Hoje quatro maravilhas de Rodin – o Beijo, a Sombra, a Meditação e a Eva
– fazem companhia às velhas esculturas de mármore.
E, bem assim, às coisas mais modernas de Jean Dubuffet, Henri Laurens,
Étienne Martin, Henry Moore, Germaine Richier e David Smith. E até mesmo a
obras de artistas vivos - como é o caso das estranhezas de Magdalena Abakanowicz,
Louise Bourgeois e Tony Cragg e da Pincelada Nua de Roy Lichtenstein aí embaixo
ao lado do prezado Charles Perrault.
fotografias Moacir Pimentel |
O jardim foi transformado em um Museu de esculturas a céu aberto, obras de várias épocas e estilos, de seculares mármores à arte contemporânea. São mais de uma centena de estátuas à volta de canteiros e gramados, adornando caminhos perpendiculares e sombreadas alamedas – como a de Diana e a de Castiglione - e uma avenida central o atravessa do leste ao oeste unindo uma piscina circular na sua extremidade oriental a uma outra piscina octogonal na sua extremidade ocidental à beira da Praça da Concorde
As linhas gerais do layout de Le Nôtre no Jardim das Tulherias
permanecem: a alameda central, que leva os olhos para os Champs Elysées, as
árvores plantadas no século XIX e XX bem no meio dos jardins, os terraços e
passeios que fazem fronteira com o Sena e a Rua de Rivoli - o terraço do
Bord-de-L'Eau e aquele des Feuillants - e as três piscinas perto do Arco do
Triunfo do Carrousel.
Os jardins de Le Nôtre foram concebidos para serem vistos de cima, dos
palácios das Tulherias e de Versalhes, espaços decorados por sebes formando
labirínticos desenhos de flores e arabescos.

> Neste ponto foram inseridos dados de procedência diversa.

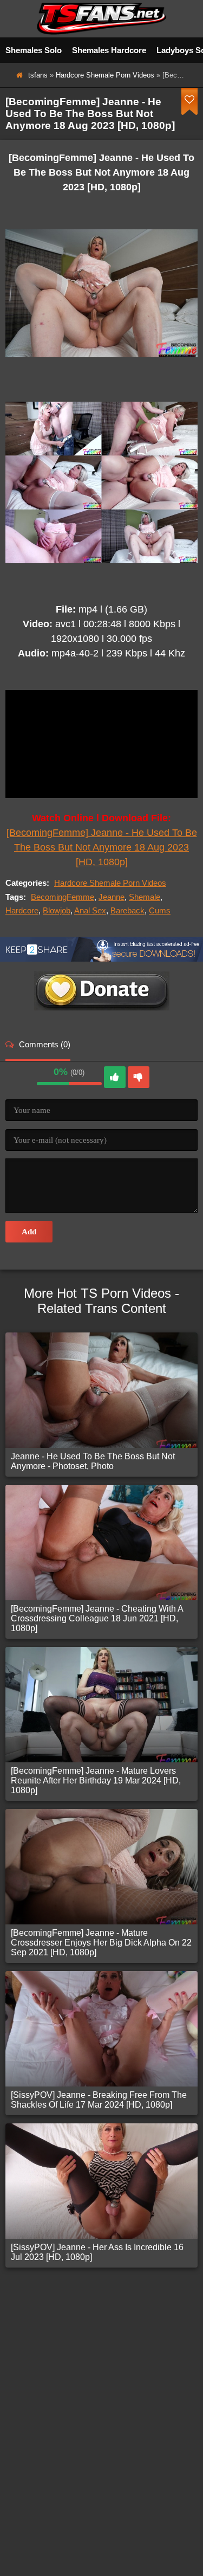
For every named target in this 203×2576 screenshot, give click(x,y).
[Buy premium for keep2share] (101, 958)
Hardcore (21, 910)
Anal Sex (90, 910)
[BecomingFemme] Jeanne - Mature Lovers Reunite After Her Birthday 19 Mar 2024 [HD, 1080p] (96, 1780)
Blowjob (56, 910)
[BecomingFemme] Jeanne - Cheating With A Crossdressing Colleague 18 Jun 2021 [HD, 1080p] (97, 1618)
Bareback (127, 910)
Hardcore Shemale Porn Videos (105, 75)
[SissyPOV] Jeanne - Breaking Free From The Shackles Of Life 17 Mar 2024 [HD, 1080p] (99, 2099)
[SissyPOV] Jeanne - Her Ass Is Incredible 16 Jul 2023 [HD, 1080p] (97, 2252)
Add (29, 1231)
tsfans (38, 75)
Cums (160, 910)
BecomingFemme (62, 896)
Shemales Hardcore (109, 50)
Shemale (144, 896)
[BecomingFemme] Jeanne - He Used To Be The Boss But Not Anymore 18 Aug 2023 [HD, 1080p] (101, 847)
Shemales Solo (33, 50)
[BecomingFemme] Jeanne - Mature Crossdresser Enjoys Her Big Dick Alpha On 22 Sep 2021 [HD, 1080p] (101, 1942)
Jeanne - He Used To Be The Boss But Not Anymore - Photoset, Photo (93, 1461)
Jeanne (112, 896)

Mas nos tempos de Le Nôtre, as Tulherias eram principalmente cascalho e
pedra, cercadas pelo campo, enquanto que hoje é um jardim urbano tão verde
quanto possível. Quando se olha para o jardim se tem a impressão de que a grama
está comendo os caminhos e se experimenta a vontade de descobrir novas
perspectivas ou ler calmamente sob uma árvore.
Se com André Le Nôtre, com base na simetria, o princípio da ordem tentou
se impor sobre a natureza, os habitantes do século XXI gostam de caminhar
cercados de vegetação e de arte a céu aberto.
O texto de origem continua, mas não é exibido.